Trump struggles to add star power to his moment of glory, faces boycott

The inauguration of the president of the United States will bring eight hundred thousand supporters of Donald John Trump together in triumph. Yet the occasions’s federating patriotism appears weakened, marked more by what is missing than is present and on display.

The stage is set for an historic moment. The rehearsals are done and all is ready to go but the occasion’s gloss may be fatally cracked by a surge in boycotts.

Civil rights leader and Democrat congressman from Georgia John Lewis says he will stay away for the first time in 30 years. Trump is “illegitimate” because Russia’s intervention renders the election null and void. Trump told him to look after, in his words, “his crime infested district” instead of talking.

That sparked a chain reaction and now at least 60 of his Democrat colleagues have joined him. Beyond backing Lewis others have added other criticisms of their own. Some have said they would just rather stay at home. Others are joining the Women’s march the following day.

The great showman and TV star must surely be a little miffed showbiz has, for the most part, politely declined his invitation, some more than others. Few artists allowed him to use their music while campaigning. Now it seems few want to share the greatest stage of all with the property and casino tycoon.
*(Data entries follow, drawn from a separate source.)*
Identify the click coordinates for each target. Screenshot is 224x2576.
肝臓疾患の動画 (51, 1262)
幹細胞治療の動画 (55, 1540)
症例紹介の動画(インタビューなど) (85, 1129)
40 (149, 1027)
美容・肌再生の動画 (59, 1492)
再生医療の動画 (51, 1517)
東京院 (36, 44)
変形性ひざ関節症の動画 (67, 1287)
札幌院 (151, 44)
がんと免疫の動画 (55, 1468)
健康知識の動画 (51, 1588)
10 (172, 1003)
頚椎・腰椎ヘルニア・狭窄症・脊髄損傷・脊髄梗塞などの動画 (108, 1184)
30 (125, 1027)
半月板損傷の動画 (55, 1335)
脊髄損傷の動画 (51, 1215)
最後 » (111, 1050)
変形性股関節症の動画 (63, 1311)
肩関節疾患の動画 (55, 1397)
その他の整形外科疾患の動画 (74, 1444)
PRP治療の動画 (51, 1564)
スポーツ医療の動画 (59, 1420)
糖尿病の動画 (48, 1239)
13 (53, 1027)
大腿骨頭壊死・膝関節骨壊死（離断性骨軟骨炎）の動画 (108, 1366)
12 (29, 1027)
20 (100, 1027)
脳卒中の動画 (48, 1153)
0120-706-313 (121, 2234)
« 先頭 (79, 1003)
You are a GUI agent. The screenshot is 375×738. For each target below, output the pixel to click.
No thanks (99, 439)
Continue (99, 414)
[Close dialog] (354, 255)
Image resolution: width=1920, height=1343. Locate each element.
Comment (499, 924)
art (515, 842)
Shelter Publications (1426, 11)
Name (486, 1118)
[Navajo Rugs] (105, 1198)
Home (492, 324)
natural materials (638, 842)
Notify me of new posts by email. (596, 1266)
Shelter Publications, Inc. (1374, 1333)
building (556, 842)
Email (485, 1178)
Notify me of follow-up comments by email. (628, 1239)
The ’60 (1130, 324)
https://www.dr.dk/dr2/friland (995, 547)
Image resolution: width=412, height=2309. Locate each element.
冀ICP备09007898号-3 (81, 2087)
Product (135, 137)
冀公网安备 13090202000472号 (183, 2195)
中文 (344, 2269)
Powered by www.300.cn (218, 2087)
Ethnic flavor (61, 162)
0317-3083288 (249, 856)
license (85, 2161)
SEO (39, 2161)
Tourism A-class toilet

The Donald has at times cast his net far and wide, going to Italy for Andrea Bocelli, Celine Dion from Canada, or Britain’s Elton John. Barring last minute surprises, America’s biggest names have declined to appear. Some have even pulled out after saying yes and horrifying their fans.

Only in December Trump had tweeted artists and celebrities were queuing up to come to his inauguration events, but the winner also grudgingly recognised the vast majority of the glitterati had supported his rival Hillary Clinton.

As have three million more Americans. Friday’s show will be like a family party without a vital member, a reflection of the divided nature of post-election America.